**Task instructions**
Scan the records and identify every line in which the string "agent" occurs, then return those lines.

**Input for this task**

= Beginning of Section =

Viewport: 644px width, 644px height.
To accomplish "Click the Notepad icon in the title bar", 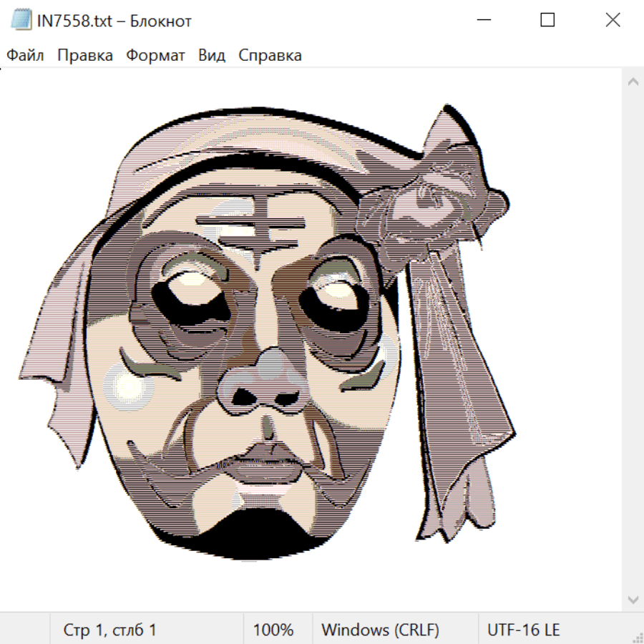I will pyautogui.click(x=21, y=21).
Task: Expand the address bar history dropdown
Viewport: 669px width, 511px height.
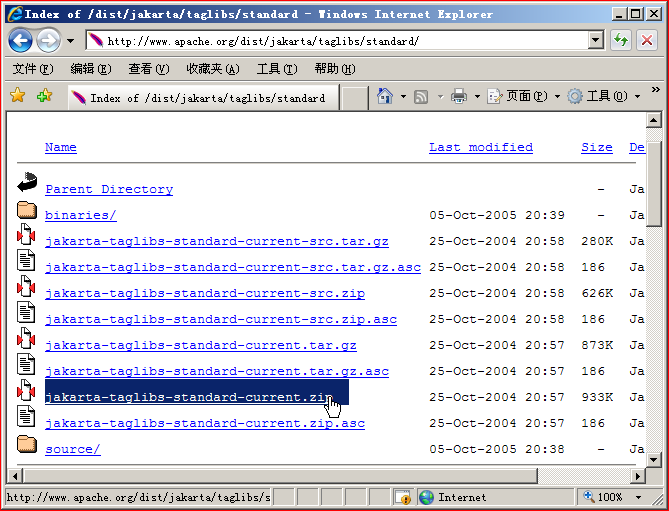Action: click(x=596, y=41)
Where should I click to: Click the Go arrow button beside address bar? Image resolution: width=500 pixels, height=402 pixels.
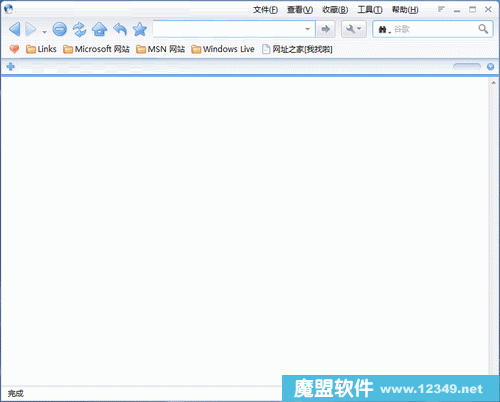(325, 29)
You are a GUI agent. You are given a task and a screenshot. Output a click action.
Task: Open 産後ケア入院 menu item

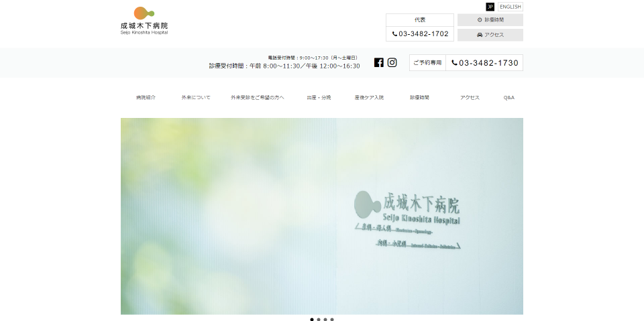[x=369, y=98]
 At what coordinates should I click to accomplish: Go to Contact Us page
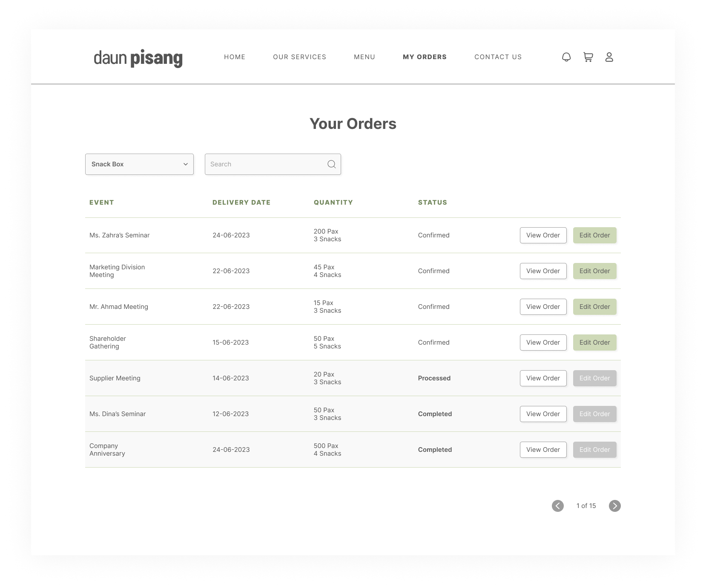(498, 57)
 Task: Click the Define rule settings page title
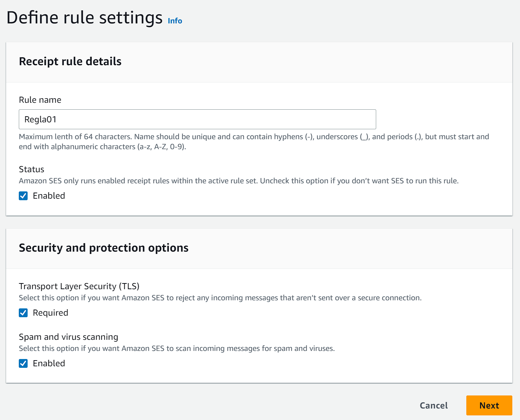pyautogui.click(x=84, y=18)
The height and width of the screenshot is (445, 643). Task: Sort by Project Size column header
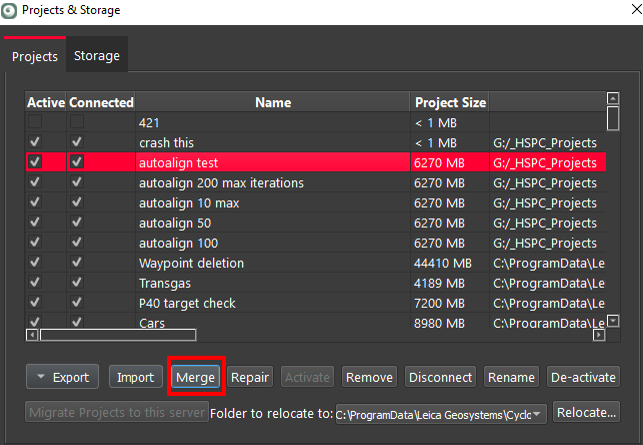pos(450,102)
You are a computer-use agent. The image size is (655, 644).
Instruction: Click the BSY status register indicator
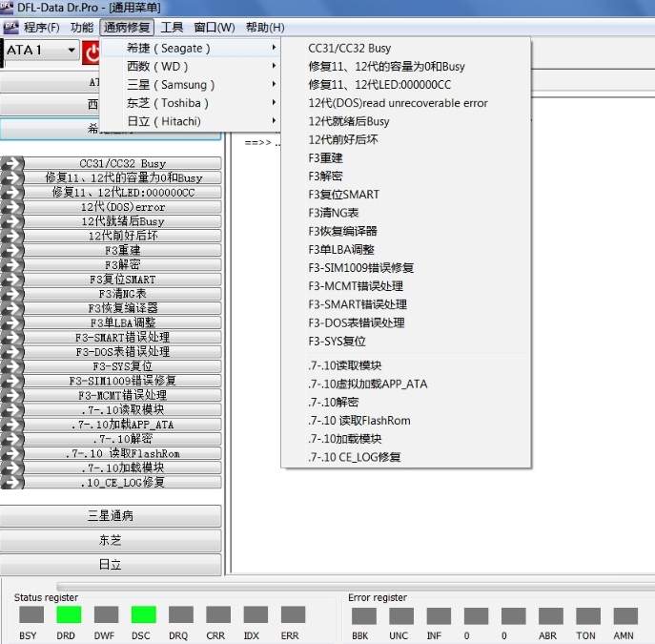click(x=31, y=615)
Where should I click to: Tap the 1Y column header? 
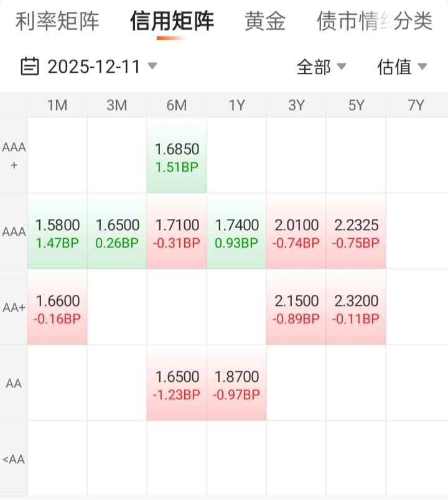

= End of Section =

**Answer space**
You are a GUI agent. You are given a task and a screenshot. Output a click action.
You are a computer-use agent. The image size is (655, 644).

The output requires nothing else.